La imagen representa un corte transversal de una raíz, posiblemente de una planta leñosa o semileñosa, donde se observa que una raíz no es una estructura simple, sino un órgano vegetal complejo. A diferencia de un rizoide, que puede estar formado por pocos tipos celulares y cumple sobre todo función de fijación, una raíz verdadera reúne varios tejidos especializados. En el contorno externo se encuentra la epidermis o cubierta protectora; hacia el interior aparece la corteza, formada por células que pueden almacenar sustancias y permitir el paso de agua hacia el centro.

La región central contiene los tejidos vasculares, responsables del transporte interno. Los grandes espacios circulares corresponden principalmente a vasos de xilema, encargados de conducir agua y sales minerales desde el suelo hacia tallos y hojas. Cerca de ellos se ubica el floema, que transporta azúcares y otras sustancias orgánicas producidas por la fotosíntesis. Esta disposición demuestra que la raíz no solo ancla la planta, sino que también participa en la circulación vegetal, conectando el suelo con las partes aéreas.

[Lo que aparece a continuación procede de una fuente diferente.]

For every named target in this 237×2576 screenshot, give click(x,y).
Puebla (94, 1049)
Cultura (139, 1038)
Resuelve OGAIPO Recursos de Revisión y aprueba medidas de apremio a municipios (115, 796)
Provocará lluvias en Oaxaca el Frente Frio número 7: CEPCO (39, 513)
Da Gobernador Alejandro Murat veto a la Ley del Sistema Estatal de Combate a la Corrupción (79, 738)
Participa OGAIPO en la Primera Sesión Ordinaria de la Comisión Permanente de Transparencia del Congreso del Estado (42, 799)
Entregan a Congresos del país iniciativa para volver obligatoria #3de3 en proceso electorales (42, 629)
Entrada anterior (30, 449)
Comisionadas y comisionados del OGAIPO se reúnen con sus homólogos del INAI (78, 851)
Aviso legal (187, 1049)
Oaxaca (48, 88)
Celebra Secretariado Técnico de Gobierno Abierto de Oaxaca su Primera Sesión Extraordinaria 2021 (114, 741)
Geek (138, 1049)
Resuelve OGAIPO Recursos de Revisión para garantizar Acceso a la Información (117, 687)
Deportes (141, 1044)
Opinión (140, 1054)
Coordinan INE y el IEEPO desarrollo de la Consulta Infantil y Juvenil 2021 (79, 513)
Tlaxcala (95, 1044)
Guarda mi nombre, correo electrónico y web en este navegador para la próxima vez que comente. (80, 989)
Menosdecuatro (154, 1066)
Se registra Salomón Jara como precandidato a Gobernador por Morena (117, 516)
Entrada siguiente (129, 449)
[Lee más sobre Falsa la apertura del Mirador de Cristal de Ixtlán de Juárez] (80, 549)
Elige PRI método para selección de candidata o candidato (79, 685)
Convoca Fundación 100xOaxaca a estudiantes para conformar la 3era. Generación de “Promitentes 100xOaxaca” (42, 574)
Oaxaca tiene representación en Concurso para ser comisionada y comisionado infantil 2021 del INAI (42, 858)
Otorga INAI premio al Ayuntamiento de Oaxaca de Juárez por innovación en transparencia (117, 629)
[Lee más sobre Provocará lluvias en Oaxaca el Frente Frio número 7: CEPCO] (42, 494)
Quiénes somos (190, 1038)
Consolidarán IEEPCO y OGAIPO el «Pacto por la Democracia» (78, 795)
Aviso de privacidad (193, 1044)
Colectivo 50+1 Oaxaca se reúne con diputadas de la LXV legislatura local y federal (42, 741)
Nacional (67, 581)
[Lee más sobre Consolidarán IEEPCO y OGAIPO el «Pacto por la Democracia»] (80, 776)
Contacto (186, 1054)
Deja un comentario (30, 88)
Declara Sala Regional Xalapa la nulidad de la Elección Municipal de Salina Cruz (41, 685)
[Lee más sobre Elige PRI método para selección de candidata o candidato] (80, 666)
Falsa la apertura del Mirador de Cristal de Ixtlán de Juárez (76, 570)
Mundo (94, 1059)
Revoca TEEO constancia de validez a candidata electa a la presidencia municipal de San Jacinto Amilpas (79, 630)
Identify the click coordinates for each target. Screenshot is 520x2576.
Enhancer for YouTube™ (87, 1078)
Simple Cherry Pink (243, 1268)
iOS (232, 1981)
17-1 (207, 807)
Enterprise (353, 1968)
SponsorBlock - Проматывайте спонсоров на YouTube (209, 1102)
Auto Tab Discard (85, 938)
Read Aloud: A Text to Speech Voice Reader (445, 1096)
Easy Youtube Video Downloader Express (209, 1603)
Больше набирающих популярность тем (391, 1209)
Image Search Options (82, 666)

Por eso, una raíz debe entenderse como un órgano, no como un tejido único. Un órgano está formado por varios tejidos que trabajan juntos: protección, absorción, transporte, almacenamiento y sostén. Además, muchas células del xilema poseen paredes endurecidas con lignina, lo que refuerza mecánicamente la raíz y ayuda a resistir presión, torsión y peso del tallo. Así, la raíz funciona como sistema de anclaje, sistema de absorción y parte del esqueleto vegetal, manteniendo la planta fija, nutrida y conectada con su ambiente subterráneo.